Netflix Comedy ‘Space Force’ Has Its Own AOC Character Calling out Government Spending

United States Congresswoman Alexandria Ocasio-Cortez had not yet officially taken her seat in the U.S. House of Representative when Saturday Night Live debuted its satirical take on her in early December 2018. Comedian Melissa Villaseñor portrayed Ocasio-Cortez as a firebrand with an optimism and fearlessness to get things done for the American people. “I worked as a bartender in a Mexican restaurant, like, 11 minutes ago,” Villaseñor as Ocasio-Cortez said. “This job is a freakin’ breeze.”

Now with more than a year on the job, Ocasio-Cortez is parodied on the small screen again – this time on the new Netflix comedy series, Space Force. Taking its name from the newly formed sixth branch of the U.S. Armed Forces, Space Force stars Steve Carell (The Office) as fictional four-star General Mark R. Naird, the first Chief of Space Operations. Technically, Ocasio-Cortez’s character is also fictional since the name of the U.S. Congresswoman on the show is actually Anabela Ysidro-Campos. Her name and initials, AYC, of course, are an obvious reference to Ocasio-Cortez and her nickname, AOC.

Ysidro-Campos is played by Filipina-Dutch actress Ginger Gonzaga (Showtime’s Kidding) and is seen in two of the series 10 episodes. In the first episode, Ysidro-Campos travels from Washington D.C. to Space Force headquarters with a pair of fellow representatives to see the launch of a $6 billion rocket and help determine if the branch’s mission is worth the cost. General Naird initially refers to her as “the angry young congresswoman.” In a later episode, Gonzaga returns, this time back in D.C. where she and General Naird go head to head during a budgetary committee hearing.

Earlier this year, while campaigning in Iowa for then-Presidential hopeful Bernie Sanders, Ocasio-Cortez questioned how the United States could afford to create Space Force but could not pay for things like Medicare for All and tuition-free education. She echoed that sentiment again on Twitter when she wrote, “The folks writing checks for a new Space Force are the same ones asking, ‘How are you going to pay for’ public college or healthcare. This is the richest country in the world. Our problem isn’t a lack of money. It’s a lack of good priorities.”

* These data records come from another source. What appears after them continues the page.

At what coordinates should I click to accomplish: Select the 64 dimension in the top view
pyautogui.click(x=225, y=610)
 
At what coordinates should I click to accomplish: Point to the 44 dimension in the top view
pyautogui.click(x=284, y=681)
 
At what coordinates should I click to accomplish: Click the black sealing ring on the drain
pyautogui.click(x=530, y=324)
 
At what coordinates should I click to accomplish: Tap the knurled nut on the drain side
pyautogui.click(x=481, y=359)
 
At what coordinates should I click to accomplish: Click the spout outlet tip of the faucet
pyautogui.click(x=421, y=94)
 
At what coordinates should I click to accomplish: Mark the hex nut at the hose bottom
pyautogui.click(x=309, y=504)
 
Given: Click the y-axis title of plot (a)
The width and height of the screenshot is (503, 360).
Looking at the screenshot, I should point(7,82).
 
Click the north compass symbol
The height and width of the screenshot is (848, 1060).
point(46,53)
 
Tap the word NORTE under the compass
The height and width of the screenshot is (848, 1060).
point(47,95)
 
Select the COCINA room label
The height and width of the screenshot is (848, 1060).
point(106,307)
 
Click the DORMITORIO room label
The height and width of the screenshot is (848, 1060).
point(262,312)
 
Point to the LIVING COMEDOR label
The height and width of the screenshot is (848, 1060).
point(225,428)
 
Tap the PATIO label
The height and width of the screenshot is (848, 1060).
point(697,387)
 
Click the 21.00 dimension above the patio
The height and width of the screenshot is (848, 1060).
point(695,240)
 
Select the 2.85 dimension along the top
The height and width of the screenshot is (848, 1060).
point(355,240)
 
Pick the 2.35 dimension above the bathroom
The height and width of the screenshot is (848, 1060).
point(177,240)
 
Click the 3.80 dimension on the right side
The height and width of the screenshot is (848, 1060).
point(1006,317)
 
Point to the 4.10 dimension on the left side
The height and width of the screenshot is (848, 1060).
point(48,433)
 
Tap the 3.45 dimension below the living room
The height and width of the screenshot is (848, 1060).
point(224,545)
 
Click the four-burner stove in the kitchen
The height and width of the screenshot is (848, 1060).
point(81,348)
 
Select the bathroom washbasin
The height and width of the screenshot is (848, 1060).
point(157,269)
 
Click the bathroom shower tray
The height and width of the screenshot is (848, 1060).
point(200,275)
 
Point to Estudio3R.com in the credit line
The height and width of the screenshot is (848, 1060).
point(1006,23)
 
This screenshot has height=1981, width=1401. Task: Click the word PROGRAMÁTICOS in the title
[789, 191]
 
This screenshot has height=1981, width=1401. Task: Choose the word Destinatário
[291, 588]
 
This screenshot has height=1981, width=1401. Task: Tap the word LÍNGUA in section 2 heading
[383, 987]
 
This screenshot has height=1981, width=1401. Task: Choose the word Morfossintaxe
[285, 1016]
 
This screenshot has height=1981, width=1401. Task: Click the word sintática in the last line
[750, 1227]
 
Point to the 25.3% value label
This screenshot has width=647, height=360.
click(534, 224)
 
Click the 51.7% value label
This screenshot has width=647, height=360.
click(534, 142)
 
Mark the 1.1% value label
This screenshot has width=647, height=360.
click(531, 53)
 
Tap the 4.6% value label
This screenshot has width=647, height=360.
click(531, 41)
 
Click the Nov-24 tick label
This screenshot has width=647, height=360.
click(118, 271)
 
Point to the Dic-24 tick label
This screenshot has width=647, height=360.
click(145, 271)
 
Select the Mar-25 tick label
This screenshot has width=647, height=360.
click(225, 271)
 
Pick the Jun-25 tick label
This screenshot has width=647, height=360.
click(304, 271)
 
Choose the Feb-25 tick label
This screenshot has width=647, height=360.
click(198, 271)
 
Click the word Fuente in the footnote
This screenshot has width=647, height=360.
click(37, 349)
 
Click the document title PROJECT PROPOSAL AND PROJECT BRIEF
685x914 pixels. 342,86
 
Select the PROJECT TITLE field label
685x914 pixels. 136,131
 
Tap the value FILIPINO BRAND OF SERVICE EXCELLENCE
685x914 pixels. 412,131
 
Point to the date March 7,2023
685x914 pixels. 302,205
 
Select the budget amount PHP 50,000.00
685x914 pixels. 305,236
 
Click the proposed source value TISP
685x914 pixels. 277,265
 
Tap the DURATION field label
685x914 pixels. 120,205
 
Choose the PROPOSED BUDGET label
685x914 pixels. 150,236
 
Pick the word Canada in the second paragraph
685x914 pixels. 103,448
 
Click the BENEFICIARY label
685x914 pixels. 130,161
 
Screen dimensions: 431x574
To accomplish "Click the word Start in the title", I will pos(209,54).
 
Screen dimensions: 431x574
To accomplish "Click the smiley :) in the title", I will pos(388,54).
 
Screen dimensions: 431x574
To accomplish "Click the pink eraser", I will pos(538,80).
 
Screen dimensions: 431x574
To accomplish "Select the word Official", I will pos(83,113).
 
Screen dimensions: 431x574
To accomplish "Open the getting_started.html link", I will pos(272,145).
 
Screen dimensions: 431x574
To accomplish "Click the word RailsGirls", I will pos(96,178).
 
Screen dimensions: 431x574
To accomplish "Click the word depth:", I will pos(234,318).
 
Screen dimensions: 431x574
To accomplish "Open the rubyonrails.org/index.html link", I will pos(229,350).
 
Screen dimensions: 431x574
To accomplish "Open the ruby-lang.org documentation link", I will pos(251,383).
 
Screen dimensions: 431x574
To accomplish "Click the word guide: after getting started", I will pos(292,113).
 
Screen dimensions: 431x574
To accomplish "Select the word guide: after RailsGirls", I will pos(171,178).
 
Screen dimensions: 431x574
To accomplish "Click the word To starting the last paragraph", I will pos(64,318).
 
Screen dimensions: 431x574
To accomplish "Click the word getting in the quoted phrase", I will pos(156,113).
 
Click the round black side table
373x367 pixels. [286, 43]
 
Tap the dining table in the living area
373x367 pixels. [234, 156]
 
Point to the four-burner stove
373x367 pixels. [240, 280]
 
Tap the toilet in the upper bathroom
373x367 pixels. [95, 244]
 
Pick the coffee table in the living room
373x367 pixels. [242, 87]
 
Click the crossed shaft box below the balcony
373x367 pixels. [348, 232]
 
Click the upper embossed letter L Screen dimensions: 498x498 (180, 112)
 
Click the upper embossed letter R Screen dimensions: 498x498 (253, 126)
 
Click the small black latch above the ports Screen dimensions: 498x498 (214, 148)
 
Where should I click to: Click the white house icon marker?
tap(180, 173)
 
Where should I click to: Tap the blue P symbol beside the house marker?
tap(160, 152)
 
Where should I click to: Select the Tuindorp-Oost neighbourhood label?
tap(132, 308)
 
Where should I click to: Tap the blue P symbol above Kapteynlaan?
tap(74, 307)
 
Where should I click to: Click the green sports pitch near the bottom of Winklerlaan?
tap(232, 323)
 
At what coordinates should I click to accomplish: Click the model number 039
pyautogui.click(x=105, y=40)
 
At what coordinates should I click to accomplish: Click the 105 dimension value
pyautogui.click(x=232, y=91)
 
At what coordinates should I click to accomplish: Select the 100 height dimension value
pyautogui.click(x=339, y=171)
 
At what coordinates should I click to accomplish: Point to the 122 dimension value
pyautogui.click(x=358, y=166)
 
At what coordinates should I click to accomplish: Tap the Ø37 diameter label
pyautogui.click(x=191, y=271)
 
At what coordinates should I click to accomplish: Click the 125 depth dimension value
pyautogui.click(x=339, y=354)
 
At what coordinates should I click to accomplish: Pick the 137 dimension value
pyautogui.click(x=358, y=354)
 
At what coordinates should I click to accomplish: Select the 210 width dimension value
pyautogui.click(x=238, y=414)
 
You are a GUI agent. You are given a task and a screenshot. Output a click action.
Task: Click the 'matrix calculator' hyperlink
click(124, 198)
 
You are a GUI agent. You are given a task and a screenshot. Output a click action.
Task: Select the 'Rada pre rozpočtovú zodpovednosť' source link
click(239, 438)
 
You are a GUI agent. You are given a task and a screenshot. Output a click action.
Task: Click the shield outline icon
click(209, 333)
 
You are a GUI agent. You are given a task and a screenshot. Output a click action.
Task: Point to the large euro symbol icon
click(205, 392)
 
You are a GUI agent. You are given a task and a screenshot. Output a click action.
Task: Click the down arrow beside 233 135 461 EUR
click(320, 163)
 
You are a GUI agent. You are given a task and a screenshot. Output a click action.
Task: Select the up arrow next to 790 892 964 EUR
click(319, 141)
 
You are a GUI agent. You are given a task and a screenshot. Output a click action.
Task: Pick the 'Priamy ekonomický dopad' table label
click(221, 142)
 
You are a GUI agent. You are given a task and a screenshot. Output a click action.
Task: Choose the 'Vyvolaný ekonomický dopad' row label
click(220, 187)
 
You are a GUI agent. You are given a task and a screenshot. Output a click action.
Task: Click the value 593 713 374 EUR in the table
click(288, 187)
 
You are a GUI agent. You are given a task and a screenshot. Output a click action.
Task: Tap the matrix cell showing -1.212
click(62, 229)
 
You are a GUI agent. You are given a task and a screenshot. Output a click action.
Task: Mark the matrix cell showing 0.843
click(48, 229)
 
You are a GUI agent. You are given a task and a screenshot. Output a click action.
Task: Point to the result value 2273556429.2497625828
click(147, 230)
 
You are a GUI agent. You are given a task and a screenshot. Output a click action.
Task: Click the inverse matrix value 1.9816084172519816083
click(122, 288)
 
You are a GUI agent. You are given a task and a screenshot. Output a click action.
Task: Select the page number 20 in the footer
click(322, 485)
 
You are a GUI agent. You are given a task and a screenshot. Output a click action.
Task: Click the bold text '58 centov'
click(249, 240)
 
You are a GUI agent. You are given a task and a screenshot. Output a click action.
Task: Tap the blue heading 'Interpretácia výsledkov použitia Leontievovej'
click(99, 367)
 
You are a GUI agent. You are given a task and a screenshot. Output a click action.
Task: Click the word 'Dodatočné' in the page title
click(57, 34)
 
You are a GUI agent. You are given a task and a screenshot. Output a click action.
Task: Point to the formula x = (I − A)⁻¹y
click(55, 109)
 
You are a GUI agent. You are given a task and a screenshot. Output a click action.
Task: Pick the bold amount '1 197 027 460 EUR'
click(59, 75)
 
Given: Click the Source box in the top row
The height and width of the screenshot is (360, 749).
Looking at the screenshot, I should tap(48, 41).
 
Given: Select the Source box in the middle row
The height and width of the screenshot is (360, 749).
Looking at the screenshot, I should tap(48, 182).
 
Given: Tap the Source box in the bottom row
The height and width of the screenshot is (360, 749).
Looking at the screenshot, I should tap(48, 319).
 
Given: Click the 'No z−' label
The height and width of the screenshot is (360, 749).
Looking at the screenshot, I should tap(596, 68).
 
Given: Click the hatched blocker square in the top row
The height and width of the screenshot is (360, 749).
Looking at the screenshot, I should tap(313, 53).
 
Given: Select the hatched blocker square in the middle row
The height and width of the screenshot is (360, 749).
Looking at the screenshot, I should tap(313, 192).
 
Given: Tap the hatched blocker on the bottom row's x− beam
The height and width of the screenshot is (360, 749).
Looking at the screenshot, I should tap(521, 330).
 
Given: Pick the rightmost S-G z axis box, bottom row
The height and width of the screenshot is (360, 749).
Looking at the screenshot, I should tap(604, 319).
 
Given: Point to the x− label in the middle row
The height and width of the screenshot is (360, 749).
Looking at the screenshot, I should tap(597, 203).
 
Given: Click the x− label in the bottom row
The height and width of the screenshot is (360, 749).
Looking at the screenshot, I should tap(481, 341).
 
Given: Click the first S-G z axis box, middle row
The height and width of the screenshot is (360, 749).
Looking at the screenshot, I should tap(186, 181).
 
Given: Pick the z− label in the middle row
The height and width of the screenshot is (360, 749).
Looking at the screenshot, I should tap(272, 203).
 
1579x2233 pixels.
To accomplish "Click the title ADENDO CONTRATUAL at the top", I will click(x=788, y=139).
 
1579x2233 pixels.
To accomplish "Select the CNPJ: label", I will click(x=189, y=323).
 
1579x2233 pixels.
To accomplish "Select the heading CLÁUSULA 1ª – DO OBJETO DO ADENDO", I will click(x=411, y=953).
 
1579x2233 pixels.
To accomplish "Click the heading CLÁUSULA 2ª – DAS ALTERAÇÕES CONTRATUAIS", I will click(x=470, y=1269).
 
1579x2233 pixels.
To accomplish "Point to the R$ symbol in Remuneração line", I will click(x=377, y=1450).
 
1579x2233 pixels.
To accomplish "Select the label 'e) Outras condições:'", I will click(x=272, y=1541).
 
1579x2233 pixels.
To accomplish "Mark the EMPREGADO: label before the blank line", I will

The essence of those words is evident in a scene in Episode 3 where Gonzaga’s Ysidro-Campos grills General Naird in an open hearing. She kicks off her remarks by stating that his “entire attitude seems to be, give us money and don’t look while we militarize space.” When General Naird responds with the phrase, “Space is hard,” Ysidro-Campos draws laughter from those in attendance when she suggests that should be the new Space Force motto.

Later, she draws audible gasps from the same audience when she reveals that Space Force spent $10,000 for the transport of fresh fruits to its astronauts and asks the general to defend the spending. “I wanna be able to tell my constituents on food stamps why your agency needs a $10,000 orange,” she says. This time, General Naird has a much more thoughtful response to her concerns, which surprises everyone, including the freshman congresswoman.

Still, for a parody-driven debut on Netflix, Gonzaga’s Ysidro-Campos, is strong, witty and decisive – much like the real-life Ocasio-Cortez. We’ll leave it for another time to debate whether producers of Space Force should have hired a Latina to portray one of the most well-known Latinas in politics, but for now, Gonzaga should be commended for capturing AOC’s spirit with humor and vivacity.

Space Force is now streaming on Netflix.